>> start

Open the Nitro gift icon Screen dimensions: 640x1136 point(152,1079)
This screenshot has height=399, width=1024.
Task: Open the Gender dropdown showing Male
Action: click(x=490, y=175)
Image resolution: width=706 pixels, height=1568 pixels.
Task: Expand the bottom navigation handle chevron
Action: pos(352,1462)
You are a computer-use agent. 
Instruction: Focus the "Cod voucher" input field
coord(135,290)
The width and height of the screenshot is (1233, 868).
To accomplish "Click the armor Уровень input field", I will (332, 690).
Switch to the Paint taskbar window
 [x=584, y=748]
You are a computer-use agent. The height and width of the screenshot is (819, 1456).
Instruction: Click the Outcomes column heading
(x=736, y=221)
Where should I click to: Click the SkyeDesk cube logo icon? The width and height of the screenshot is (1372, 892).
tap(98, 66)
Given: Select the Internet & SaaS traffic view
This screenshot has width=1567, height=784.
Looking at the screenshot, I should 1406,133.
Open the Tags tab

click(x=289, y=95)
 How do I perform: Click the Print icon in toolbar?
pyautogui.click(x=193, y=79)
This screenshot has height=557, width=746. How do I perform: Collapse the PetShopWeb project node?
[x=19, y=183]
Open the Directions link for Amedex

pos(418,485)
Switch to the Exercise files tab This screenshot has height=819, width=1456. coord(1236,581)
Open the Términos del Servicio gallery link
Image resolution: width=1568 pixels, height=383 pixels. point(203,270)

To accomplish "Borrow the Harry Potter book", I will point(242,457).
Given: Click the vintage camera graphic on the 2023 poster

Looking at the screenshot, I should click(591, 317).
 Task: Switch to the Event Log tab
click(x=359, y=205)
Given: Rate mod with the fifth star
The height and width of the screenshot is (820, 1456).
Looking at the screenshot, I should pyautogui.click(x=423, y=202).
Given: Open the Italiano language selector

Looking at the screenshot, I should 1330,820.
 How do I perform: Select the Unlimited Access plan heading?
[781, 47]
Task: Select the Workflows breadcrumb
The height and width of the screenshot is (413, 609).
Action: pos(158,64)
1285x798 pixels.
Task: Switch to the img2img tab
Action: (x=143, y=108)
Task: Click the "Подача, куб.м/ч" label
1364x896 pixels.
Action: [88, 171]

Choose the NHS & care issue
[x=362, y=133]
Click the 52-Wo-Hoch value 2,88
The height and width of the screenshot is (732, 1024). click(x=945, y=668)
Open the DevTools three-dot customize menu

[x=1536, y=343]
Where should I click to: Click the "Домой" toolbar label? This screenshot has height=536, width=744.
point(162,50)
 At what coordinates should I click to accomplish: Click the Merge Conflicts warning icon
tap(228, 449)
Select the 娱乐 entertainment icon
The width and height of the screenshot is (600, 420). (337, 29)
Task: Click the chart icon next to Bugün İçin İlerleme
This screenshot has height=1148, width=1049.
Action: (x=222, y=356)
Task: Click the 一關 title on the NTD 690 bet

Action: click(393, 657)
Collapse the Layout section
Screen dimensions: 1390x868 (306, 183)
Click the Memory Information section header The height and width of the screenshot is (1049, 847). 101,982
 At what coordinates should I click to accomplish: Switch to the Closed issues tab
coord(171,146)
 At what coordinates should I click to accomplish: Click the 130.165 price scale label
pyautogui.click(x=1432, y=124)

>> end

Aim
Copy out the listing from the line with "You are a computer-use agent. The" up to and including the line with "pos(418,485)", keeping every line exactly the same.

Written answer
You are a computer-use agent. The height and width of the screenshot is (819, 1456).
Instruction: Click the Outcomes column heading
(x=736, y=221)
Where should I click to: Click the SkyeDesk cube logo icon? The width and height of the screenshot is (1372, 892).
tap(98, 66)
Given: Select the Internet & SaaS traffic view
This screenshot has width=1567, height=784.
Looking at the screenshot, I should 1406,133.
Open the Tags tab

click(x=289, y=95)
 How do I perform: Click the Print icon in toolbar?
pyautogui.click(x=193, y=79)
This screenshot has height=557, width=746. How do I perform: Collapse the PetShopWeb project node?
[x=19, y=183]
Open the Directions link for Amedex

pos(418,485)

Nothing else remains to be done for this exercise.